Given request: Copy out the listing word for word, beginning at the line that contains "The width and height of the screenshot is (1200, 630)." and stopping after the line that contains "pyautogui.click(x=276, y=410)". Leave out the pictures.

Supplied records:

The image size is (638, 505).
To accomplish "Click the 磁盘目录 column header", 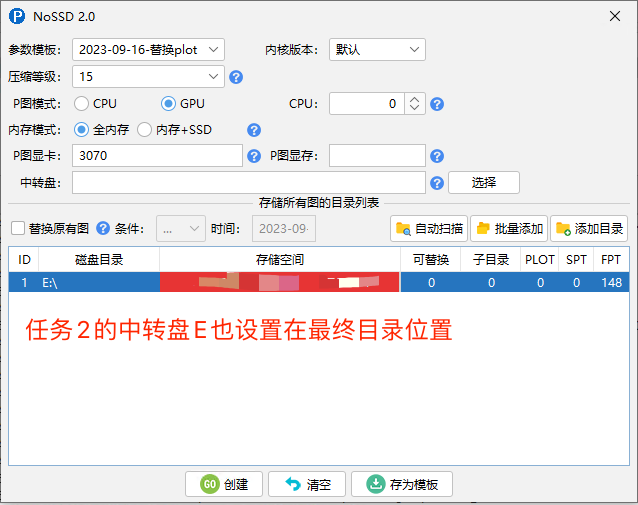I will click(98, 259).
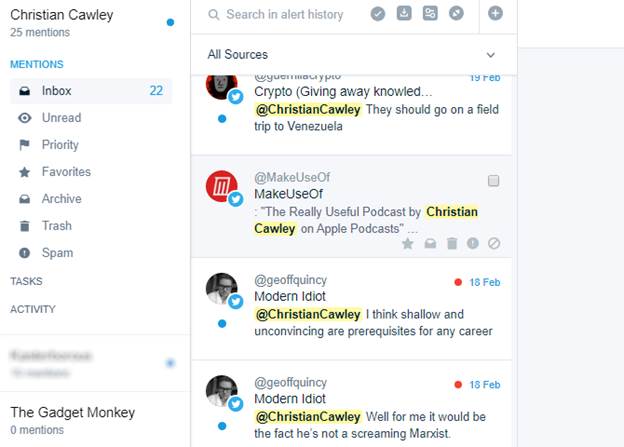Click the plus icon to add alert
624x447 pixels.
[495, 14]
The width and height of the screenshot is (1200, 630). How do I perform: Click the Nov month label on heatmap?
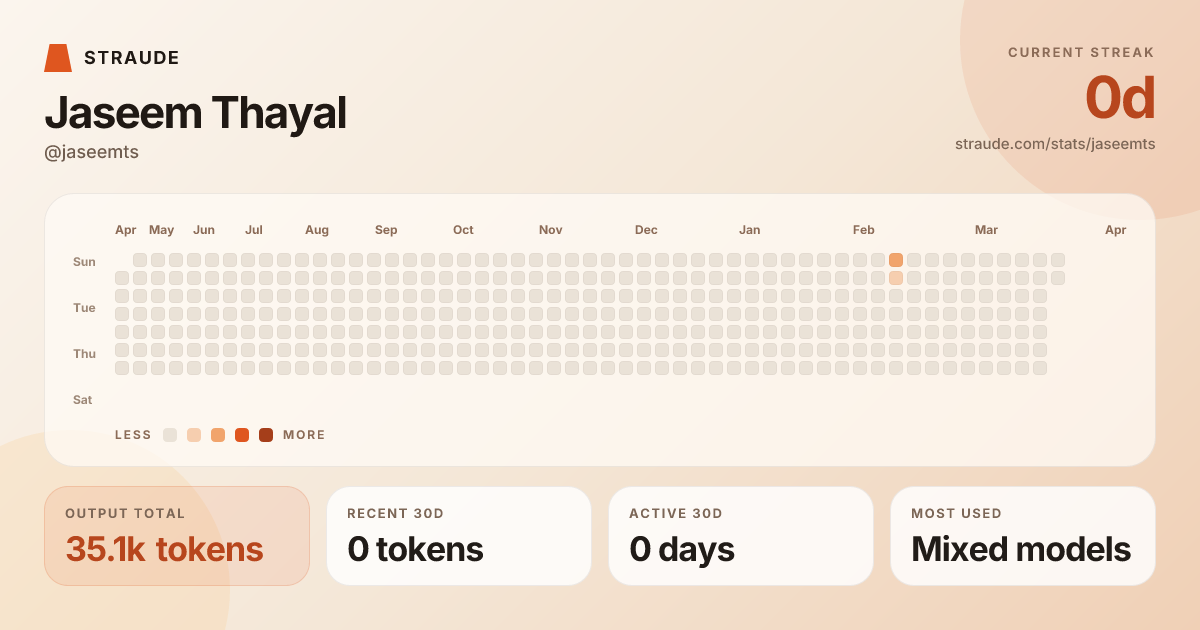[x=551, y=230]
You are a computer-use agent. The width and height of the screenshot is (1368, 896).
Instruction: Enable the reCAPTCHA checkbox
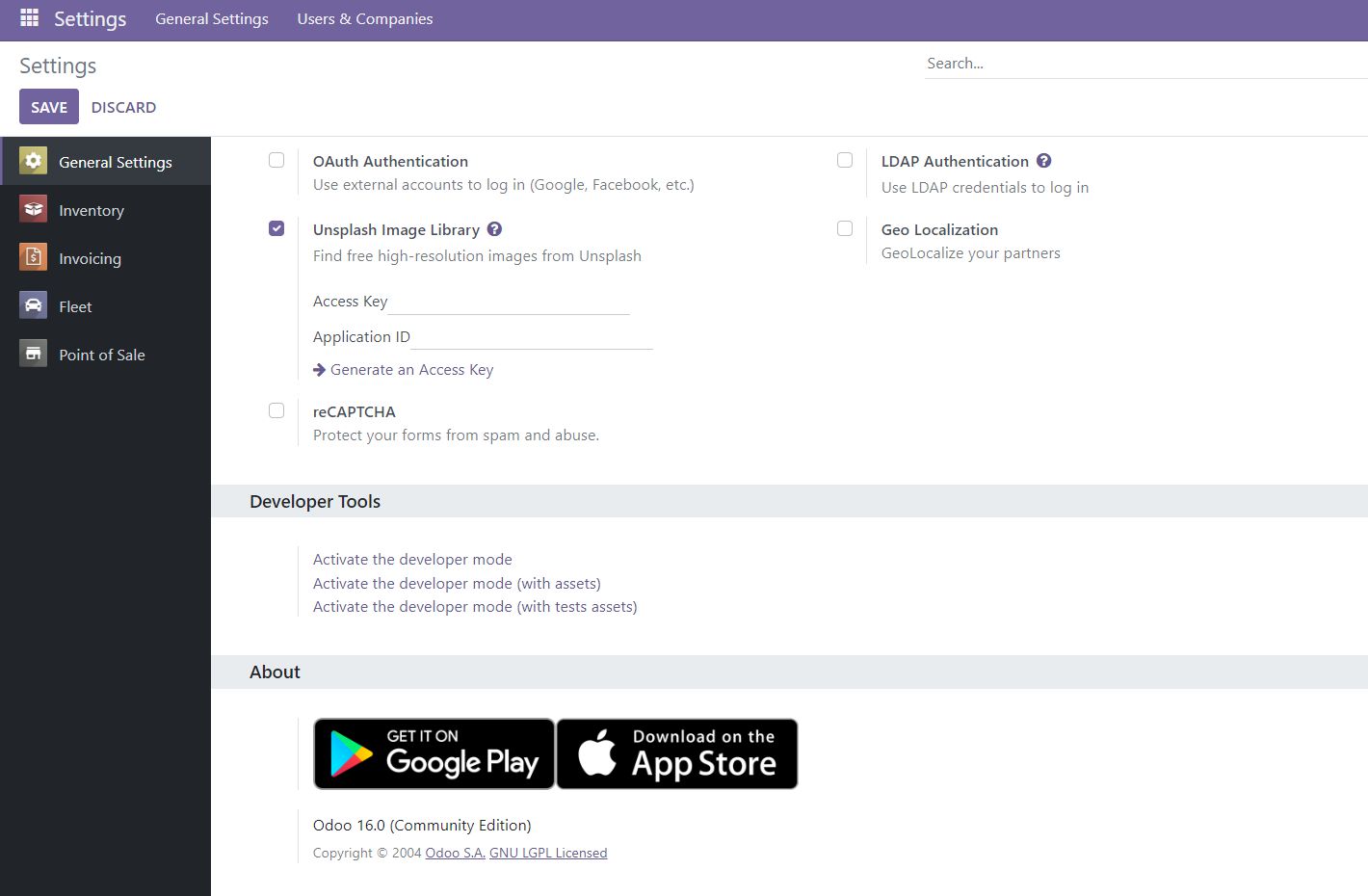pyautogui.click(x=276, y=410)
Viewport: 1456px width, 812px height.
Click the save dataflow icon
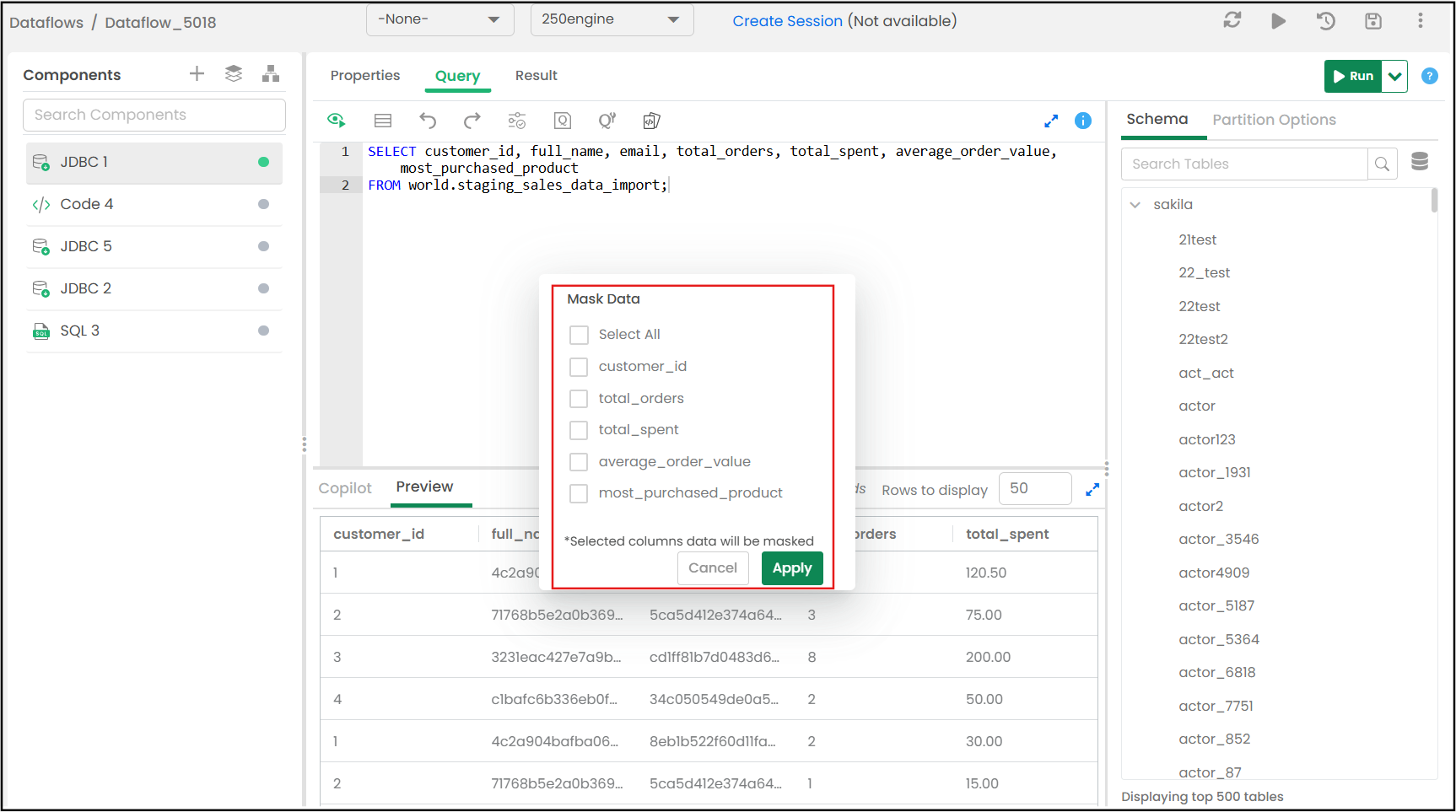pos(1373,21)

Correct answer:
The width and height of the screenshot is (1200, 630). How do I perform: Click the Nov month label on heatmap?
[x=551, y=230]
You are a computer-use agent. The width and height of the screenshot is (1368, 896).
Instruction: Enable the reCAPTCHA checkbox
pyautogui.click(x=276, y=410)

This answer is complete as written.